Excerpts from a dataset
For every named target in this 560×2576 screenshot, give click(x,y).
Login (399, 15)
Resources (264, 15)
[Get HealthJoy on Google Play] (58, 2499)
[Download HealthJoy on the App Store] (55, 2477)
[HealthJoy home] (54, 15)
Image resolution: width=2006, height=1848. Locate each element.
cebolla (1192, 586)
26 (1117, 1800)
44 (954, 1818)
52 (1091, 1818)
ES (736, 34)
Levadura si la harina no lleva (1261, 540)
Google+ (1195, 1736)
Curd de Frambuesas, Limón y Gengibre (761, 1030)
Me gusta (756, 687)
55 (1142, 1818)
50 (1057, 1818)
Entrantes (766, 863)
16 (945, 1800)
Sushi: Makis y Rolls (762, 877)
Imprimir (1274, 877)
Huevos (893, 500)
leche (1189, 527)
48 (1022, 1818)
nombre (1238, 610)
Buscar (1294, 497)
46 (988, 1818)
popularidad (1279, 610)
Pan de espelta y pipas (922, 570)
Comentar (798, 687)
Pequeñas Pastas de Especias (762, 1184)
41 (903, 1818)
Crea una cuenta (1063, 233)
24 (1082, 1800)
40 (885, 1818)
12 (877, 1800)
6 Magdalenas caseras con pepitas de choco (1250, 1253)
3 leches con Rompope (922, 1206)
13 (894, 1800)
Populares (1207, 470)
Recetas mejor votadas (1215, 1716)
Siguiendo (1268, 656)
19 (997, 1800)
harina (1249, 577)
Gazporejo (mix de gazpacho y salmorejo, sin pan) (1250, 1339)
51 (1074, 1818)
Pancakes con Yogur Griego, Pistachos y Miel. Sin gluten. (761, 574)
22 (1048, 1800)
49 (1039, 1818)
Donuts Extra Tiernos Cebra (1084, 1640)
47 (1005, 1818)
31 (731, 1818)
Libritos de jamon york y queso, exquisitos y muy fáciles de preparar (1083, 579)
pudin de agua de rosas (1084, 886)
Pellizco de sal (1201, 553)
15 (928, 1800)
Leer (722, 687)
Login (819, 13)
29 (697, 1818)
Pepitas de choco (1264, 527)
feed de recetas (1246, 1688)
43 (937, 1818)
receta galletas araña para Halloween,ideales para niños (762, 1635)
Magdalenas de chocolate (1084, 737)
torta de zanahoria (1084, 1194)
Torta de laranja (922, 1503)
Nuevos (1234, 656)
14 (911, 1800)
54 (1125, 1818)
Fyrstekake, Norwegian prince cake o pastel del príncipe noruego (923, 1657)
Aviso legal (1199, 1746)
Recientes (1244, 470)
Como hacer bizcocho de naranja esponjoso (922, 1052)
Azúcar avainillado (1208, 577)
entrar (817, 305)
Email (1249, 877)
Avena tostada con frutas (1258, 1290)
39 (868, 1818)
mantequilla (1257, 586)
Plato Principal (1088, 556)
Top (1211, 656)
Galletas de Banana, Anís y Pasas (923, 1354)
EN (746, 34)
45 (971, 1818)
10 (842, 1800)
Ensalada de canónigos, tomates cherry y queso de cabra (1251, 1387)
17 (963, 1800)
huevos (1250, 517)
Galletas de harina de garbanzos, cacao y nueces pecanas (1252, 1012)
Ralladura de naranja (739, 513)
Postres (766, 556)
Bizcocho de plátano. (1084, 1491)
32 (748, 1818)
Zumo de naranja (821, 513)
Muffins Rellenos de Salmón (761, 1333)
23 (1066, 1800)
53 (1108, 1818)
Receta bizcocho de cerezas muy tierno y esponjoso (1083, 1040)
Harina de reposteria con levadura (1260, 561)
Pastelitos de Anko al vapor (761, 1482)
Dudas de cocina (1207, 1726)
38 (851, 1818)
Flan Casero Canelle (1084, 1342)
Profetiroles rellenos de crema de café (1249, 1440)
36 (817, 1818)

ASSIGNMENT: Answer with a single number: the count of lines in the entries that hold the word "naranja".

RESPONSE BELOW: 3